Its subject is Prussian naturalist and polymath Alexander von Humboldt (1769-1859), who is definitely the most important scientific figure most of us have never heard of. His extensive exploration, research, and published writing, combined with his then-groundbreaking ideas about the interconnectedness of nature, made him one of the most influential figures of his time. He spent six weeks in the United States in 1804, meeting with President Thomas Jefferson and other American luminaries. Humboldt and America had strong, mutual affection for each other, although Humboldt was frustrated by Jefferson’s refusal to outlaw slavery.

The Smithsonian exhibition tracks Humboldt’s visit and its cascading effects on American art, science, exploration, politics, abolitionism, activism, and more. The show includes paintings by many of my favorite American artists, as well as books, maps, photographs, illustrations, and a genuine mastodon skeleton that was excavated in New York in 1801. It’s the same one that famously appears in Charles Willson Peale’s painting The Artist in His Museum.

This exhibition deals heavily with a topic that fascinates me – the relationship between American landscape painting, the American wilderness, and American national identity in the 19th century. Because I wanted to find out more about how Humboldt fit into this tradition, I contacted Smithsonian American Art Museum senior curator Dr. Eleanor Jones Harvey. Dr. Harvey was kind enough to have a lengthy, delightful conversation with me about the exhibition, Humboldt’s legacy, and our mutual love of American landscape painting. Here are the highlights.
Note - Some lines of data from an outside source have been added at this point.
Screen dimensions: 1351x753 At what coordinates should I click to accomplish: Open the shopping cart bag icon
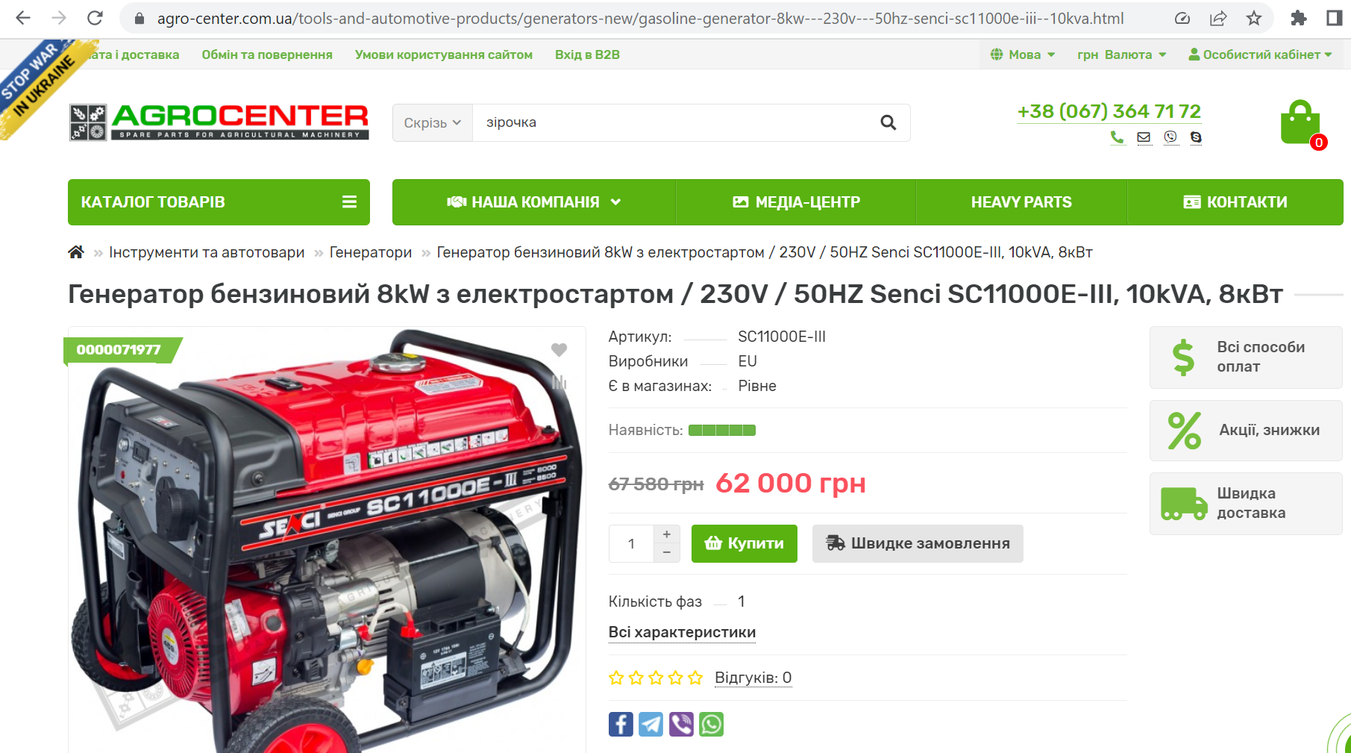[x=1300, y=122]
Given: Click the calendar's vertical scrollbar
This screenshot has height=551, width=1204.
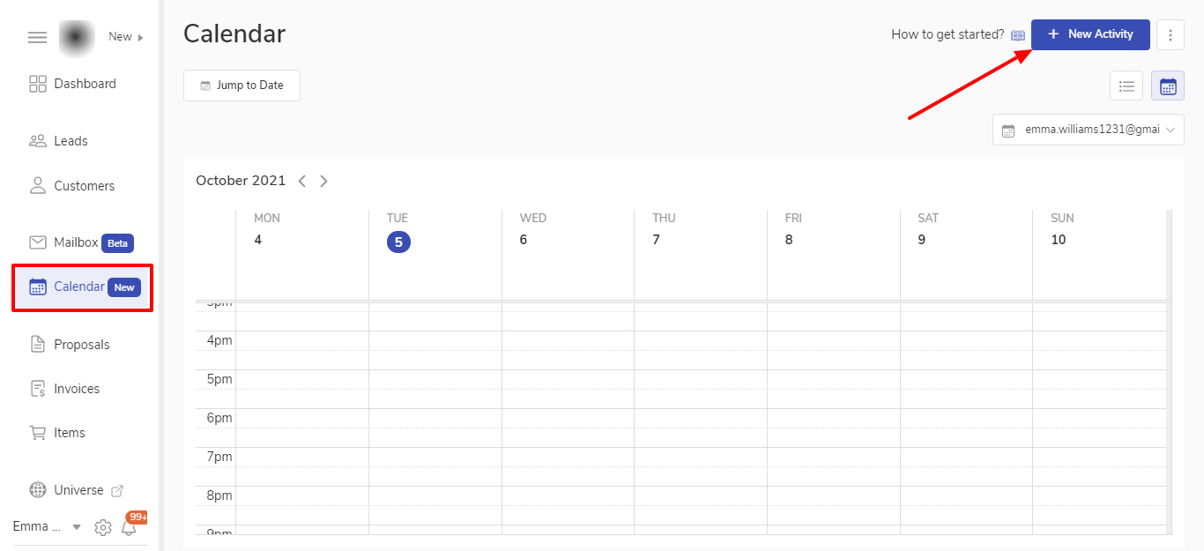Looking at the screenshot, I should pyautogui.click(x=1170, y=370).
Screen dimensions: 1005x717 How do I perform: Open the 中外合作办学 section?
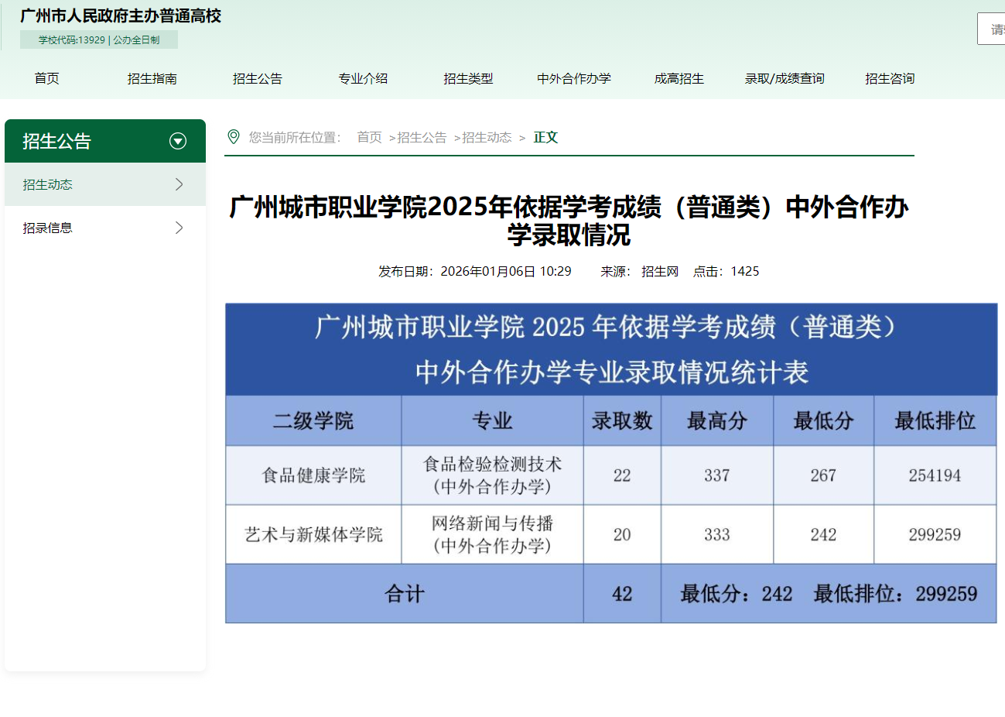[573, 78]
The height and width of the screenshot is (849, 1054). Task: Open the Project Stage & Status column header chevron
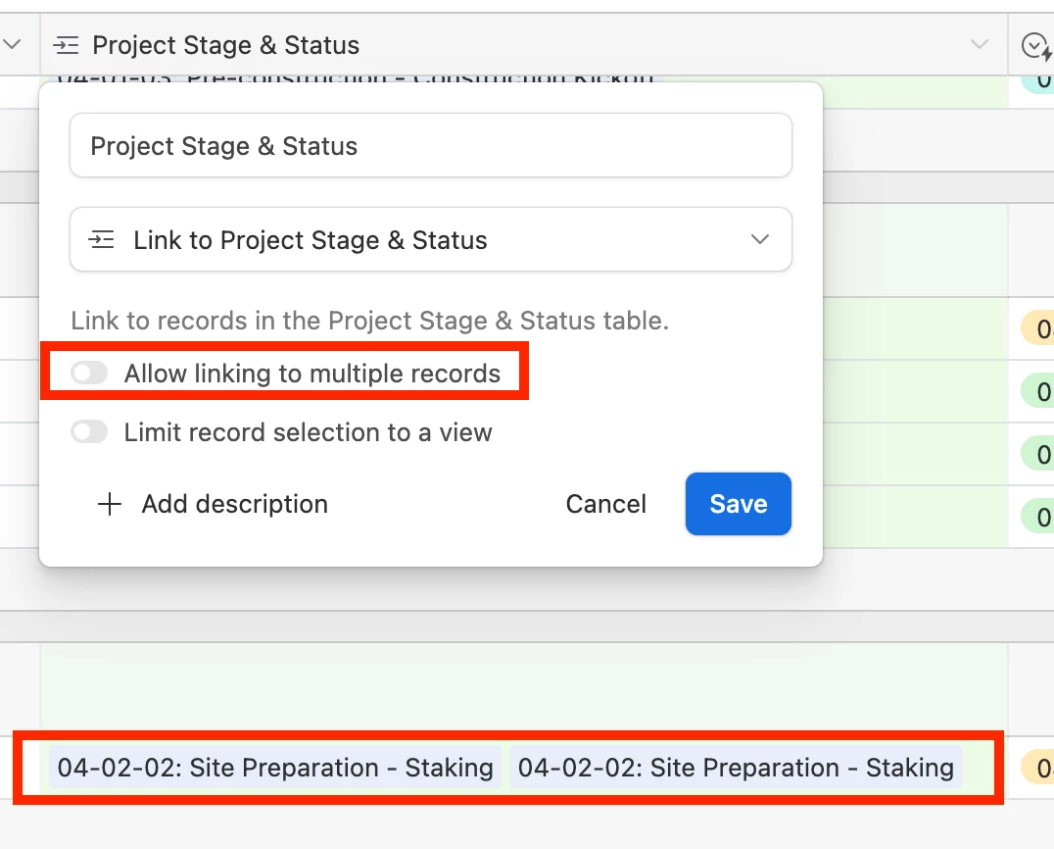(x=979, y=45)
For better context, I suggest watching the video tour before reading the interview.

Mastodon skeleton
Skeleton of the Mastodon, excavated 1801–2 by Charles Willson Peale, bone, wood, and papier mâché, approx. 118 × 177 × 65 in., Hessisches Landesmuseum, Darmstadt, Germany, Photo: Wolfgang Fuhrmannek, © Hessisches Landesmuseum Darmstadt.

My Conversation with Dr. Eleanor Jones Harvey

Alexandra Kiely (AK): How did this project come about?
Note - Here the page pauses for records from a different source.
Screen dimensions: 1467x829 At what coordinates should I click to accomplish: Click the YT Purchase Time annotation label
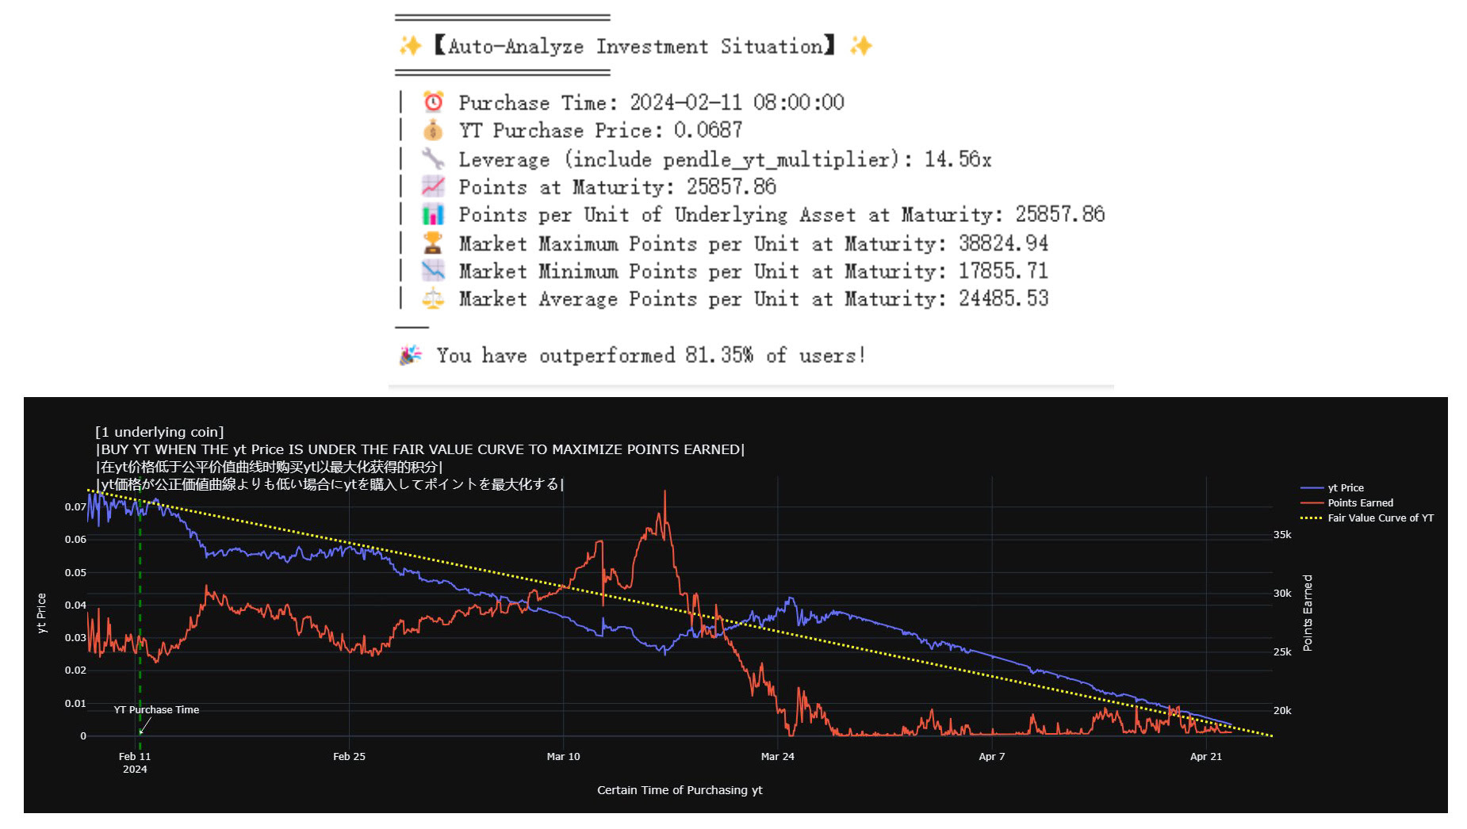click(156, 710)
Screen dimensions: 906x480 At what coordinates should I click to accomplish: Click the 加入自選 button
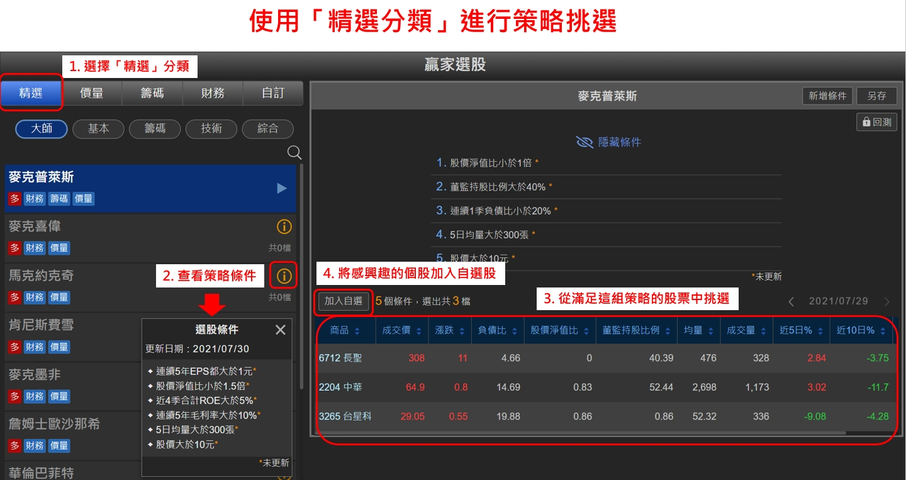344,301
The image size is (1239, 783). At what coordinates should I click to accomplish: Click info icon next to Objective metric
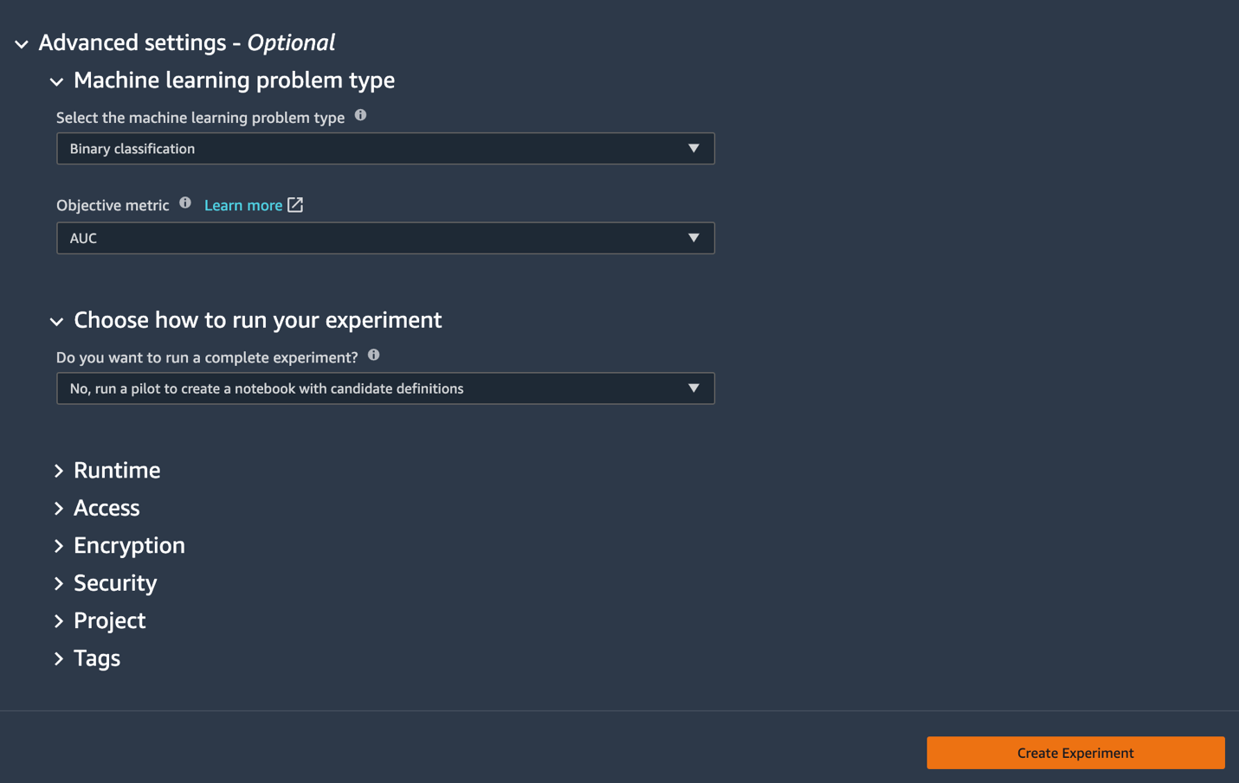coord(185,203)
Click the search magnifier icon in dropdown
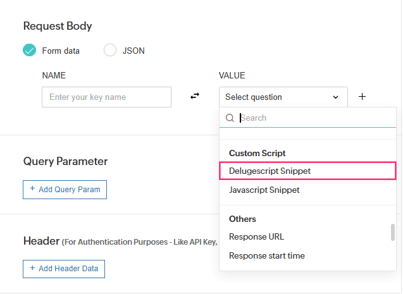The image size is (403, 294). [230, 118]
Dr. Eleanor Jones Harvey (EH): This is kind of a capstone exhibition for me. […] I started college as a geology major and got sidetracked by the math requirement. But I was also interested in art history and in making art from my childhood. And so landscape painting became a sneaky way of doing geology without the math. Of course, the first artist I fall for is Frederic Church, who was off talking to Alexander von Humboldt in the corner. And I thought, “wait a second, I thought I left you behind, and what are you doing here?” And I didn’t really do anything with that, but it was just nice to know that my landscape painters cared enough about the science to sweat the details.
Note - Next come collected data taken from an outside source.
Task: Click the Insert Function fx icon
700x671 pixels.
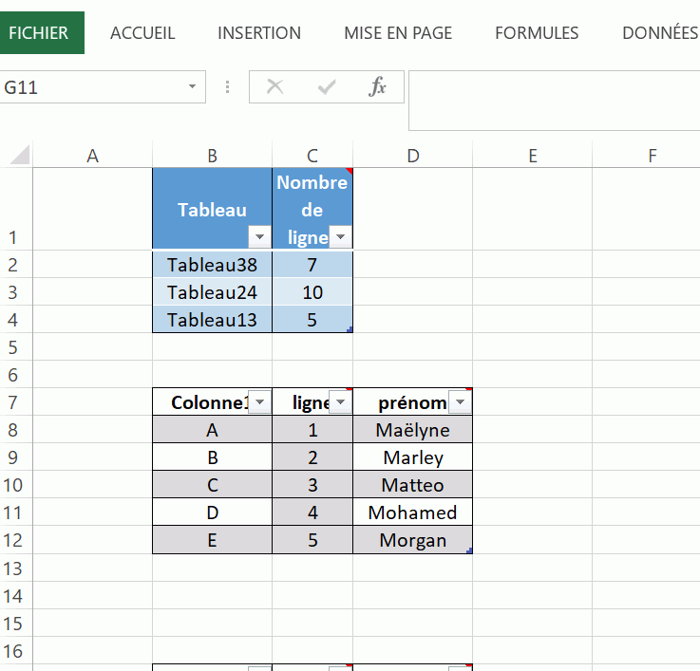Action: pyautogui.click(x=378, y=87)
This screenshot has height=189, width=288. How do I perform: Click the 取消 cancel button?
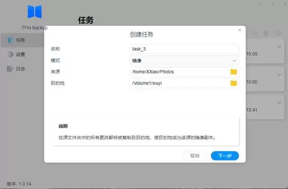(x=194, y=156)
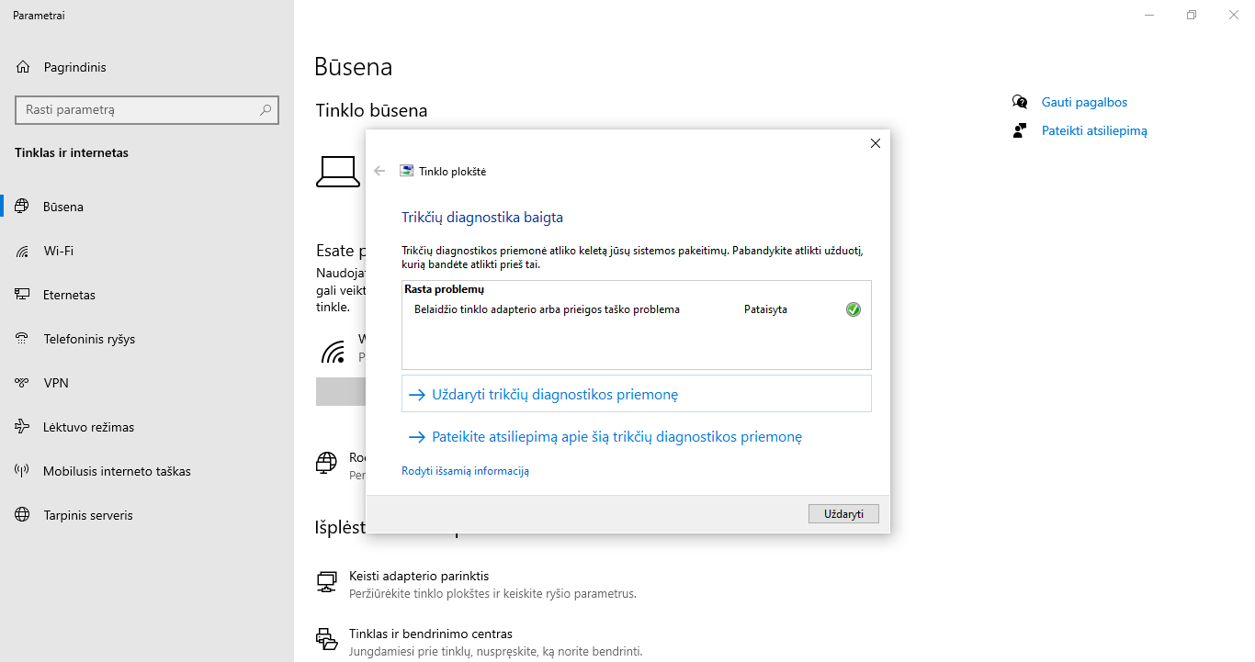Click into the Rasti parametrą search field
This screenshot has width=1255, height=662.
pos(147,109)
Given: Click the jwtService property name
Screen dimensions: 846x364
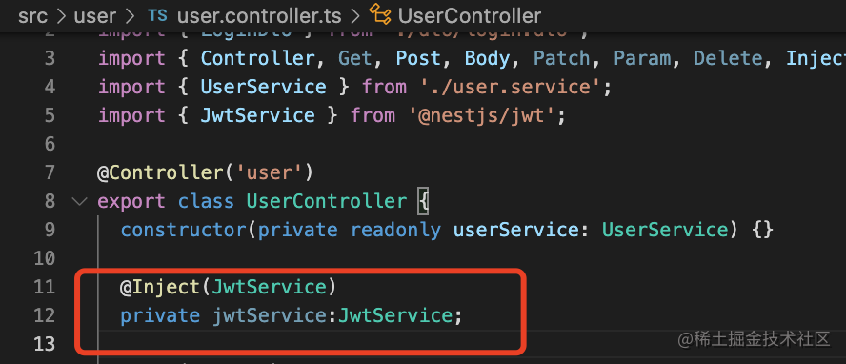Looking at the screenshot, I should point(270,315).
So you fast forward, and I was working on my Civil War exhibition [The Civil War and American Art at the Smithsonian American Art Museum] in 2012, and I discover Humboldt is an abolitionist who was messing with the 1856 election, and that everything named for Humboldt was probably named by [abolitionist, politician, and explorer] John C. Fremont, and I thought well, you know, chalk that up to interesting trivia. And then when I realized he had come to the United States and had expressly wanted to meet Thomas Jefferson, being a graduate of the University of Virginia, I was kind of like “time out. What happens if you stop lurking in all of my projects, and I actually train the spotlight on you?” […] I want to see the impact that Humboldt left. If he’s friends with Jefferson and he’s influencing Frederic Church, and he’s messing with our politics, there’s got to be a story there. […]

What it turned into, aside from an exercise in name dropping and networking, was I began to realize that the timing of Humboldt’s visit coincides with the chip on our shoulder about not being able to keep up with Europe with architectural monuments, and centuries-old cathedrals, and schools and cities. And here is Humboldt, who comes along and basically says to Jefferson, “You’ve already outlined it in Notes on the State of Virginia [Jefferson’s 1785 book]. It’s about what’s already here, not what you build on this. It’s about your contributions to science. It’s about recognition of natural monuments. It’s like play to your strengths; don’t chase somebody else’s strengths.”

And I thought, first of all, that’s great advice for any of us, but second of all, it began to make me realize that we’re all pretty glib, and we’re right, to talk about a wilderness aesthetic starting in about the 1820s. [Thomas] Cole and then the Hudson River School were all about how do we understand democracy and American culture and patriotism without landscape painting sort of standing for our ambitions? Where the heck did that come from? No other country does that. Are we that brave, or were we that daring? And I think Humboldt’s imprimatur, tied to Jefferson’s Presidency, speeds us down a path we were kind of tentatively stepping down in the first place, and gave it essentially a European Good Housekeeping Seal of Approval. […]

Frederic Edwin Church, The Natural Bridge, Virginia
Frederic Edwin Church, The Natural Bridge, Virginia, 1852, oil on canvas, 28 x 23 in. The Fralin Museum of Art at the University of Virginia, Gift of Thomas Fortune Ryan.

AK: I find that really interesting, because everything you were talking about, with the relationship between the American wilderness and American identity – that’s what I’m so fascinated by. That’s what draws me to American landscape painting, and American art in general. I find that really, really fascinating. […] It’s something that I love and was honestly, to me, the way I got interested in American art. […] And so I guess, Humboldt played a huge part in that, and we just didn’t really know?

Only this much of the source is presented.